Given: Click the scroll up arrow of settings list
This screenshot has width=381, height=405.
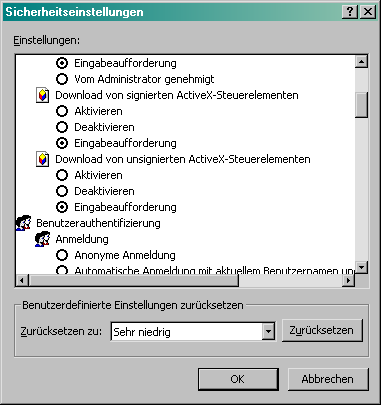Looking at the screenshot, I should pos(361,61).
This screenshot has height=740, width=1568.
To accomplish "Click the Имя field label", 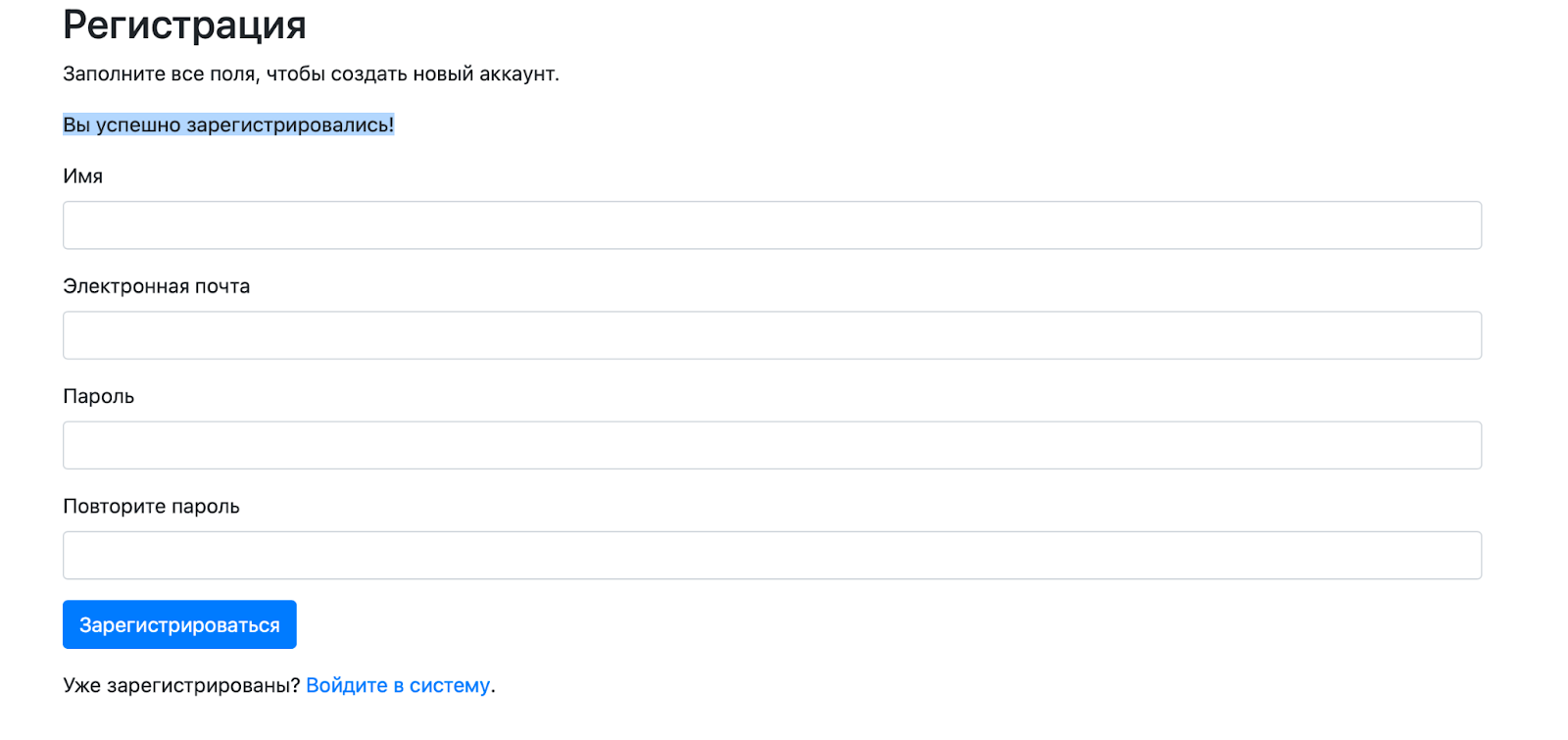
━━━━
◆ What is required:
Nothing but the lines from the one containing "This screenshot has width=381, height=405." through the end of the listing should be written out, each exactly, and pictures must be left out.

◆ Result:
This screenshot has width=381, height=405.
Looking at the screenshot, I should pos(361,61).
This screenshot has height=740, width=1568.
To accomplish "Click the Имя field label", 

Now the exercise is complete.